(EXERCISE DATA):
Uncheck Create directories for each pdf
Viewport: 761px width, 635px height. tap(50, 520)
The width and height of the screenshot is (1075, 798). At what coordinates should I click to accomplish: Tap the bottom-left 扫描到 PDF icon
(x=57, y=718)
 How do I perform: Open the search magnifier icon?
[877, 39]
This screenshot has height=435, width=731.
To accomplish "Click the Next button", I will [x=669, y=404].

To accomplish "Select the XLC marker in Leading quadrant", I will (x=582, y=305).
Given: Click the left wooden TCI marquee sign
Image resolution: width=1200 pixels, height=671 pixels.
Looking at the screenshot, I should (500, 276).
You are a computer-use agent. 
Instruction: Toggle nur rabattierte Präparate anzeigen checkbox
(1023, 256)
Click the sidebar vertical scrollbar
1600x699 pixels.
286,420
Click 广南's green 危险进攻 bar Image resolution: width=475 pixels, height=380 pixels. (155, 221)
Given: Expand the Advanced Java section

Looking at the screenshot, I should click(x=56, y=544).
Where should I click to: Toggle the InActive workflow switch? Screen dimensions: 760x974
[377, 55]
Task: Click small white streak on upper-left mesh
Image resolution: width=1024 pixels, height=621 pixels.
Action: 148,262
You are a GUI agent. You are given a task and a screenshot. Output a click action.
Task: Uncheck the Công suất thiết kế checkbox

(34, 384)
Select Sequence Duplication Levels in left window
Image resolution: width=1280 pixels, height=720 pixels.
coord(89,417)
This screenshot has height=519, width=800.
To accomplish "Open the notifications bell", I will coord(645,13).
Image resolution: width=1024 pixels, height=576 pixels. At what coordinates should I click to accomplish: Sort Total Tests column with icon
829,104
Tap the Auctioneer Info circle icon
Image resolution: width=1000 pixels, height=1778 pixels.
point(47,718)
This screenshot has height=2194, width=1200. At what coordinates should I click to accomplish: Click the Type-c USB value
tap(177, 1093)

(TO DO):
Copy the data exactly as it was presented.

(ANSWER TO THE EXERCISE):
Uncheck Create directories for each pdf
Viewport: 761px width, 635px height. tap(50, 520)
The width and height of the screenshot is (1075, 798). At what coordinates should I click to accomplish: Tap the bottom-left 扫描到 PDF icon
(x=57, y=718)
 How do I perform: Open the search magnifier icon?
[877, 39]
This screenshot has height=435, width=731.
To accomplish "Click the Next button", I will [x=669, y=404].

To accomplish "Select the XLC marker in Leading quadrant", I will (x=582, y=305).
Given: Click the left wooden TCI marquee sign
Image resolution: width=1200 pixels, height=671 pixels.
Looking at the screenshot, I should (500, 276).
You are a computer-use agent. 
Instruction: Toggle nur rabattierte Präparate anzeigen checkbox
(1023, 256)
Click the sidebar vertical scrollbar
1600x699 pixels.
286,420
Click 广南's green 危险进攻 bar Image resolution: width=475 pixels, height=380 pixels. (155, 221)
Given: Expand the Advanced Java section

Looking at the screenshot, I should click(x=56, y=544).
Where should I click to: Toggle the InActive workflow switch? Screen dimensions: 760x974
[377, 55]
Task: Click small white streak on upper-left mesh
Image resolution: width=1024 pixels, height=621 pixels.
Action: 148,262
You are a GUI agent. You are given a task and a screenshot. Output a click action.
Task: Uncheck the Công suất thiết kế checkbox

(34, 384)
Select Sequence Duplication Levels in left window
Image resolution: width=1280 pixels, height=720 pixels.
coord(89,417)
This screenshot has height=519, width=800.
To accomplish "Open the notifications bell", I will coord(645,13).
Image resolution: width=1024 pixels, height=576 pixels. At what coordinates should I click to accomplish: Sort Total Tests column with icon
829,104
Tap the Auctioneer Info circle icon
Image resolution: width=1000 pixels, height=1778 pixels.
point(47,718)
This screenshot has height=2194, width=1200. At what coordinates should I click to accomplish: Click the Type-c USB value
tap(177, 1093)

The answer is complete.